Masking the Pain

Sometimes I pretend that what my father told me he’d done regarding our “incest relationship” didn’t really happen. Sometimes I pretend that what happened in that bottom bunk where I slept with my rosary beneath my pillow really was just a “nightmare” my mother told me I had followed by many more “nightmares”. Sometimes I pretend that when my mother had my father beat me for what I was doing I really deserved it. Maybe I didn’t iron his shirts good enough; maybe I didn’t clean the bathroom good enough or scrub the cupboards good enough. Maybe there were still streaks on the windows I just washed and that was why she had my dad beat me. Anything, anything rather than see the painful and searing truth.

Then something happens, a television series that deals with a young girl raped by her father, and in a matter of minutes the mask I have put over the truth comes off and the reality that it did happen I didn’t make it up is so traumatizing and my gut hurts so bad that I wish I could just drop my body and go to a place with no reality, no pain, no mother and father who abused their daughter in such a savage way. I did not know that the pain would follow me throughout my life and that even if I were 98 years old the memory would be sitting, waiting for me whenever I was the most vulnerable.

And then my husband, who feels my pain, asks if maybe there is a blog waiting and I go where I have gone since I was thirteen, to my words, the only real truth I’ve ever known. Once upon a time I wrote: A love affair with words, I have had since I was three, when first they marched out of books to tempt and pleasure me. My words have sustained me for decades. My words have brought me comfort. They have been my closest ally. I have kept a journal since I was thirteen. I have written volumes of poetry and many books and always I find solace in my words. It is the only place where I can feel safe. It is the home of my inner voices, those voices that tell me I will be okay. I remind myself, “Just for today I will be joyful and unafraid. Just for today I will be calm and cheerful in the face of any adversity.”

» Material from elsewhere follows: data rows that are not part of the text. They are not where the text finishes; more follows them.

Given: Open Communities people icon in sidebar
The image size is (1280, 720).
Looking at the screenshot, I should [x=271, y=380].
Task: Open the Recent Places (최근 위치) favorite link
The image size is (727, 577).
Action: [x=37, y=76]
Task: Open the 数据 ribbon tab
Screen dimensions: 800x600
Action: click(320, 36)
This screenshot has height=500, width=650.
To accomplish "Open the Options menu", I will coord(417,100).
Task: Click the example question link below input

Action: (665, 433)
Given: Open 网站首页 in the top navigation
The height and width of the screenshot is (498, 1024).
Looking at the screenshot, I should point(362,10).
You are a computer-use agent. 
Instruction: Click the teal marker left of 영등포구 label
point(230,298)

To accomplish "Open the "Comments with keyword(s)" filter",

Feeling safe is a huge wish for those who have been sexually abused. We are always looking for someone to rescue us. We are always waiting for that place where we are cushioned from the dreadful blows that the memory of our childhood abuse brings. And so we see that, Yea though I walk through the valley of the shadow of death I will fear no evil for thou art with me. I cry my tears, I talk to my God and I crawl back out in to life, beaten and consumed with pain but knowing this too shall pass. So I put my mask back on, adjust it so I can wear it well and go on with my day. In the long run, in the big picture I am able to take what happened to me and use it to help others. It brings me comfort. It brings me stability. It brings reason and purpose to a world that makes no sense.

Elizabeth Barrett Browning wrote, “Do you hear the children weeping, O my brothers/Ere the sorrow comes with years.”